_EXTRAIT DU DOCUMENT_
┄┄┄┄┄┄

DESCRIPTION ET EXPLICATION
L'explication, réduction de l'arbitraire de la description
Des comparaisons entre les théories de l'explication nous pouvons conclure ce qui suit.
D'abord, l'explication et la description comportent l'emploi d'un langage et d'une ontologie : ce langage contient des règles génératives qui, à partir des propositions et entités primitives, en produisent d'autres. En principe, pour décrire, une générativité pauvre suffit, et l'ontologie est fournie par l'observation ou l'expérience ; en d'autres cas, des éléments mathématiques s'ajoutent (par exemple, dans le cas des lois de Kepler, la théorie des coniques, la loi des aires et le concept de moment cinétique). À la limite, décrire consiste à reproduire. La description la plus parfaite n'est pas le tableau de faits ni le rapport du chercheur sans idées, c'est la photographie, la maquette, avec, si possible, indication du relief. Quand il s'agit de décrire un processus, il faudrait le film de tous les instantanés saisis dans le devenir. Il s'ensuit qu'une description exacte serait aussi encombrante que l'original, donc inutilisable. L'explication, exploitant les ressources d'un langage doté d'un potentiel génératif plus grand, permet d'alléger la description. Resserrant les liaisons entre les composantes de la phénoménologie, elle « réduit l'arbitraire de la description » (R. Thom).

┄┄┄┄┄┄

(Entrées de données enregistrées)
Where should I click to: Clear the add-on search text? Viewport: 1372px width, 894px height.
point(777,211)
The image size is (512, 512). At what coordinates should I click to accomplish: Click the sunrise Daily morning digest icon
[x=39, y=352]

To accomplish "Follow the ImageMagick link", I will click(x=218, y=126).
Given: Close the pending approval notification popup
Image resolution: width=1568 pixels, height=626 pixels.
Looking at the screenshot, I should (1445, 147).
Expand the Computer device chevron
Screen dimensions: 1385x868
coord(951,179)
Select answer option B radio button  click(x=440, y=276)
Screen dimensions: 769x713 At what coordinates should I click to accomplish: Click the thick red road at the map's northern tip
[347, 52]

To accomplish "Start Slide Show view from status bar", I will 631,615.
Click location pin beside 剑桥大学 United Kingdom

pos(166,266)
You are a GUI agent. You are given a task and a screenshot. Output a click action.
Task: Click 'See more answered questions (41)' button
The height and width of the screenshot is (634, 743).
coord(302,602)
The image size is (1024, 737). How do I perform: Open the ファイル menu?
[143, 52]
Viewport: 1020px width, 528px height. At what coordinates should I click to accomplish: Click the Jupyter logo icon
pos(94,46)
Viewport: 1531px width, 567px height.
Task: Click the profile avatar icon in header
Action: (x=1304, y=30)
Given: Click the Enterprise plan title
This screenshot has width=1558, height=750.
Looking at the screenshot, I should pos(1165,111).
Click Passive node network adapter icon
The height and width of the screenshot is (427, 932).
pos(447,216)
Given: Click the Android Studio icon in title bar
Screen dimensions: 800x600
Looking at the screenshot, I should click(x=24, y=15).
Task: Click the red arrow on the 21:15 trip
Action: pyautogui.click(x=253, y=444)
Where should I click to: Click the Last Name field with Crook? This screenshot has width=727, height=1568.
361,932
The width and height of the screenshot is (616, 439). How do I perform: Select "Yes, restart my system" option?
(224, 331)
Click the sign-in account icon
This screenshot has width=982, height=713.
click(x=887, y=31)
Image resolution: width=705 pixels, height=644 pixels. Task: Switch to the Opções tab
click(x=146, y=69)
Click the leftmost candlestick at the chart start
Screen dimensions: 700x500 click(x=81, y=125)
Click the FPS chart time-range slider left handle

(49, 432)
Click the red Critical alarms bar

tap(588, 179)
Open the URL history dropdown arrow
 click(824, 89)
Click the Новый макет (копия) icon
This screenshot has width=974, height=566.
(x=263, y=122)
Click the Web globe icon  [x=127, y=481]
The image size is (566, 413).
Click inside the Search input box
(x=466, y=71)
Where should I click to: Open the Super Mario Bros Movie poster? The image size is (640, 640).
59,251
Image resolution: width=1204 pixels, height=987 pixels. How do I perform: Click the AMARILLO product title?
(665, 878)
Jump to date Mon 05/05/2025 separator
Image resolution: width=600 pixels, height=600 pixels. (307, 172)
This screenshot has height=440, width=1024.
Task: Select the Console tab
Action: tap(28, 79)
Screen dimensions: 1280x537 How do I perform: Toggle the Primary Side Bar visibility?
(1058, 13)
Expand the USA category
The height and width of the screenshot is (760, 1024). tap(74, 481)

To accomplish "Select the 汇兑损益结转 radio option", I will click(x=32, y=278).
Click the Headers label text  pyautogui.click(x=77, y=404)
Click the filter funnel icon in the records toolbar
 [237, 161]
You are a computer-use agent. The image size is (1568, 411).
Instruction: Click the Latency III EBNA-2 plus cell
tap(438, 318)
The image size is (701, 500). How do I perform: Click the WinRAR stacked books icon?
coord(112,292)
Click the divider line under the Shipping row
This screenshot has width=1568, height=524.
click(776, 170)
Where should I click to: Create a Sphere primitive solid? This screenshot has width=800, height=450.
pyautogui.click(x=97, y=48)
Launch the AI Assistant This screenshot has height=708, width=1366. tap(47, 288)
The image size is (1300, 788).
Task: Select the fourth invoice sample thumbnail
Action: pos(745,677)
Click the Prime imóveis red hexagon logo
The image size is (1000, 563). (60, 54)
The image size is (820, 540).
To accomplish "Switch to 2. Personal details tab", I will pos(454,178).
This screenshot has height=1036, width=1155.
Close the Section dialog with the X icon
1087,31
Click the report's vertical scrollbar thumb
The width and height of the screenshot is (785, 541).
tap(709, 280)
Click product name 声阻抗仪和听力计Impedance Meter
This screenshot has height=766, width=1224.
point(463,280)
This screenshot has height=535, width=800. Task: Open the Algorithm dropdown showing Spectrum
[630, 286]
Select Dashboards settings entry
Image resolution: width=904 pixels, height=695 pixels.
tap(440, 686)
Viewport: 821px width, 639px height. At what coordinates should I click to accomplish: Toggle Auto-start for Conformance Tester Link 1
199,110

┄┄┄┄┄┄

Dans l'extrait sur la description et l'explication, comment traduire en anglais la phrase « Il s'ensuit qu'une description exacte serait aussi encombrante que l'original, donc inutilisable. » ?

It follows that an exact description would be as cumbersome as the original, and therefore unusable.